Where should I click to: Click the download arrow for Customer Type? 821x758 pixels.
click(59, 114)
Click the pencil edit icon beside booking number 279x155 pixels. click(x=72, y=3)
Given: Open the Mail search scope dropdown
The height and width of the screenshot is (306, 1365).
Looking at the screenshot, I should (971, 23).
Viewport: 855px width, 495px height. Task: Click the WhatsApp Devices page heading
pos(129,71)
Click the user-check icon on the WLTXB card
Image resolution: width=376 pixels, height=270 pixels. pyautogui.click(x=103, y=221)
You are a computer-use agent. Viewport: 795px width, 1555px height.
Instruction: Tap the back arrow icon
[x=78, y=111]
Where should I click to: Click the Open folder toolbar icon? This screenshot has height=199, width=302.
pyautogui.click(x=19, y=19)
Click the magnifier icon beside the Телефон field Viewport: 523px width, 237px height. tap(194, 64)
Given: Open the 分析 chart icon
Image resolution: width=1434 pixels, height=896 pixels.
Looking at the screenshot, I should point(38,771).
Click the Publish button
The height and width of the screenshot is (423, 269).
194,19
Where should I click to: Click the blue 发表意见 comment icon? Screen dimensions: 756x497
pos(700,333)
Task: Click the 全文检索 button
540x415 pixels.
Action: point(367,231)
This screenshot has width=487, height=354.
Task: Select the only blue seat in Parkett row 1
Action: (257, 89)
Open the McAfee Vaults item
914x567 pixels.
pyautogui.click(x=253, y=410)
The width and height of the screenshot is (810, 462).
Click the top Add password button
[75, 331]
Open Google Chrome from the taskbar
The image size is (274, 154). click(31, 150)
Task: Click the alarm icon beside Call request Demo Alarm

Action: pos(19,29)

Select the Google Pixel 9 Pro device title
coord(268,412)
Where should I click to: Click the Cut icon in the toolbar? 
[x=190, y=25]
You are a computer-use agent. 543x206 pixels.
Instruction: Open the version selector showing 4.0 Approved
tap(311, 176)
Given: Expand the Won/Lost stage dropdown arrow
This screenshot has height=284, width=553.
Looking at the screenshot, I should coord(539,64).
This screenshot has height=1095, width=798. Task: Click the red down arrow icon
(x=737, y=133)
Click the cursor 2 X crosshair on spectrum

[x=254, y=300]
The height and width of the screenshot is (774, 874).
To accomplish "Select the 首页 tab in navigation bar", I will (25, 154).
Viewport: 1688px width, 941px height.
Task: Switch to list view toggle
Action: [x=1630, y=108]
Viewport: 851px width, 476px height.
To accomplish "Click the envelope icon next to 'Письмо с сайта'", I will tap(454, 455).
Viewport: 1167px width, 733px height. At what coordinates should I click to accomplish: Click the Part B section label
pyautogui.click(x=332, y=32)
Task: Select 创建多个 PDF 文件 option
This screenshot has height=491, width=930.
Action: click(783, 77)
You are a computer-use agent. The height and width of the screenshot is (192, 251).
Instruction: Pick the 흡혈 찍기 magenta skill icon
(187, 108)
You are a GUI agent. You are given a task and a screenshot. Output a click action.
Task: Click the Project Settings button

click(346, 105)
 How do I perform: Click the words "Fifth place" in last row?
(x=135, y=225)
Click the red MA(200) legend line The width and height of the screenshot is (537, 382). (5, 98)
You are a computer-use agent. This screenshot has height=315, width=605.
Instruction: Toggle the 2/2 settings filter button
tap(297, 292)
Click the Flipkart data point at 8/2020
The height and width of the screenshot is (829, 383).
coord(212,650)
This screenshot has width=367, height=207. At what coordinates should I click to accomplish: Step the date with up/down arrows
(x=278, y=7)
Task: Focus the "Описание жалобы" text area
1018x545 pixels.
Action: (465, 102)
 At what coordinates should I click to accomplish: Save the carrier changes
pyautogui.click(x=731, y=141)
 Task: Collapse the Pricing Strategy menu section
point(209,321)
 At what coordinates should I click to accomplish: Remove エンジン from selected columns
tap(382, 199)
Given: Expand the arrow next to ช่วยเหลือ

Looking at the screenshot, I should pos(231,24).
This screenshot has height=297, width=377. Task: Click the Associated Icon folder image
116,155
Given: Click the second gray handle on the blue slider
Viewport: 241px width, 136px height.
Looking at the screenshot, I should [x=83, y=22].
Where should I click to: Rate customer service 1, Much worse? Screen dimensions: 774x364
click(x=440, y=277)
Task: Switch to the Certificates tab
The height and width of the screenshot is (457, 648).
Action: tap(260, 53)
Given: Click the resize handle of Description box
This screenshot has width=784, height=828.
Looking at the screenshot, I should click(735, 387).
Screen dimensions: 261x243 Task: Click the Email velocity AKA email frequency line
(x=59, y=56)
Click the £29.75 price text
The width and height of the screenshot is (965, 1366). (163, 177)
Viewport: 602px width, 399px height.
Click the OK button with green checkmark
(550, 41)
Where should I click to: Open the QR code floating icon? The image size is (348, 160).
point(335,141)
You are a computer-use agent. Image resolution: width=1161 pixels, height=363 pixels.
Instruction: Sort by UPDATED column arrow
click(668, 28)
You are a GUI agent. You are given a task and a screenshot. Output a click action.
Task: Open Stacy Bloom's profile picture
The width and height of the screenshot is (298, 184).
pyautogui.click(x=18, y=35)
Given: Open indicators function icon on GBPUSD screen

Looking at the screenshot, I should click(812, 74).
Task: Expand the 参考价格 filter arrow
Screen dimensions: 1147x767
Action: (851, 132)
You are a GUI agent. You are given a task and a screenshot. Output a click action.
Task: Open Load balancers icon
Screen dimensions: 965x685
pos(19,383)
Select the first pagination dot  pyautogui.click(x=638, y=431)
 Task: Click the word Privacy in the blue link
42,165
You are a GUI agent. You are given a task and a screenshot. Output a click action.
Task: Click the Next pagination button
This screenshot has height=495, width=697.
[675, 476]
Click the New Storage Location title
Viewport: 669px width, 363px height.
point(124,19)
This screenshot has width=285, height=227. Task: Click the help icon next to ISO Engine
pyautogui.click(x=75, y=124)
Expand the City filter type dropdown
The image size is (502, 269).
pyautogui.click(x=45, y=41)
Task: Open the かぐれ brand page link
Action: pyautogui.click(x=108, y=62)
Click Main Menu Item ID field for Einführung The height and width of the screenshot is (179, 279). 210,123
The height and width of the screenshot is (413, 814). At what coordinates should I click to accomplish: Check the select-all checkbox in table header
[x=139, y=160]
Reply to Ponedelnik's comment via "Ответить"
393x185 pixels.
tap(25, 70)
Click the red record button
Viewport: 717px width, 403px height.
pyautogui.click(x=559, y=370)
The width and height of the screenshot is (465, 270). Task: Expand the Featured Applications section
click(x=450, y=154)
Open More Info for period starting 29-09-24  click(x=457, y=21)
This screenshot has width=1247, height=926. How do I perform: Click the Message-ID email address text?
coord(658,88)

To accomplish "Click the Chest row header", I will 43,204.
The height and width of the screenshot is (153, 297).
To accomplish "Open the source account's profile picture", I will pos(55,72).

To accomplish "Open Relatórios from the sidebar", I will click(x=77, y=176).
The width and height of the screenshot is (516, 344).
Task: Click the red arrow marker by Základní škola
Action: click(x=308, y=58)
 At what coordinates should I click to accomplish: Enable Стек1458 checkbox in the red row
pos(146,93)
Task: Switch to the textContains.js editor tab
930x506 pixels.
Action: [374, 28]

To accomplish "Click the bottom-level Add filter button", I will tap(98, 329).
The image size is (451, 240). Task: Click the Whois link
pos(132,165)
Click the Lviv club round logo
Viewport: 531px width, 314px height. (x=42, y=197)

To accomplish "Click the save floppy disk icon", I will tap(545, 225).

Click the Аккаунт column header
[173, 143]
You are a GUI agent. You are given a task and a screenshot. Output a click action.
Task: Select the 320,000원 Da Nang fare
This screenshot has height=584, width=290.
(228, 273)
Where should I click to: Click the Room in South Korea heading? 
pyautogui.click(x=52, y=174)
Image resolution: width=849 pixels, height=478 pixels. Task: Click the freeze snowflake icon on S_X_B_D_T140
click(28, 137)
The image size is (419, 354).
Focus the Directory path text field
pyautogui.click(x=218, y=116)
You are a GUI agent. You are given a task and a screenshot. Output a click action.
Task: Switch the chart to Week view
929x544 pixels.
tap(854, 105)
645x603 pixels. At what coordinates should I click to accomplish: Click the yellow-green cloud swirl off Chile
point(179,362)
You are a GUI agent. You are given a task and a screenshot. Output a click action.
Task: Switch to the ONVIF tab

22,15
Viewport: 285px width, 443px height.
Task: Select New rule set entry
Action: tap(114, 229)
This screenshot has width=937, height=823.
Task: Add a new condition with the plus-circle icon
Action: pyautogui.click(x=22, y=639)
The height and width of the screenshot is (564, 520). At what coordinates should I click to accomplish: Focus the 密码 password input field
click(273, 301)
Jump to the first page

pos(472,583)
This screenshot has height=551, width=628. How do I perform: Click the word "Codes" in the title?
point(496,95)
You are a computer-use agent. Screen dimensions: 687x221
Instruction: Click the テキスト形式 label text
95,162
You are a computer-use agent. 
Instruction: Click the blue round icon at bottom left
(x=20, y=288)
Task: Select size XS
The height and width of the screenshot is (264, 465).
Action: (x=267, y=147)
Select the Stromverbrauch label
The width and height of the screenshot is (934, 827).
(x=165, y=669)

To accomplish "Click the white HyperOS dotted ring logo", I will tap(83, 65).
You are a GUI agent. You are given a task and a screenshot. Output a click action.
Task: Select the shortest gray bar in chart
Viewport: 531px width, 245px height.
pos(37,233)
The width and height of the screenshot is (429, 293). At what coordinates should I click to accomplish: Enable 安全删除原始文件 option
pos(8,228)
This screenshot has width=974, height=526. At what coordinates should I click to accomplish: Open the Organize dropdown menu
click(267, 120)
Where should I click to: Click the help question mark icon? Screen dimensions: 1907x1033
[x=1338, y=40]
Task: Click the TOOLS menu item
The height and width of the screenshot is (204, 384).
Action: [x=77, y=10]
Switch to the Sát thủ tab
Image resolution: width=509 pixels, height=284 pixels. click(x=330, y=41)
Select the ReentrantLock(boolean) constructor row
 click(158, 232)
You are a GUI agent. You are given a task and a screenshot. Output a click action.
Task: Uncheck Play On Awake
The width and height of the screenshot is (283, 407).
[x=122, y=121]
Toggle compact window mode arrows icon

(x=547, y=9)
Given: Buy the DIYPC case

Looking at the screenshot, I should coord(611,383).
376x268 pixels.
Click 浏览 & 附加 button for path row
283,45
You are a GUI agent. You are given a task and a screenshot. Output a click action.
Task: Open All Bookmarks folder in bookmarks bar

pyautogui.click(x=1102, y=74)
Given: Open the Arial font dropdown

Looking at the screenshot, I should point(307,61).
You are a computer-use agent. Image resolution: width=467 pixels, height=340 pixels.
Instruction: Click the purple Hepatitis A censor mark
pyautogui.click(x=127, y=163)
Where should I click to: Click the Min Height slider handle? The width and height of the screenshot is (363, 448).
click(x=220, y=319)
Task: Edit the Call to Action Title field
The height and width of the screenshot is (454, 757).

▸ **Task details**: Search the records above for the string "pagination". Copy every line that contains it.

▸ **Solved problem**:
Select the first pagination dot  pyautogui.click(x=638, y=431)
Task: Click the Next pagination button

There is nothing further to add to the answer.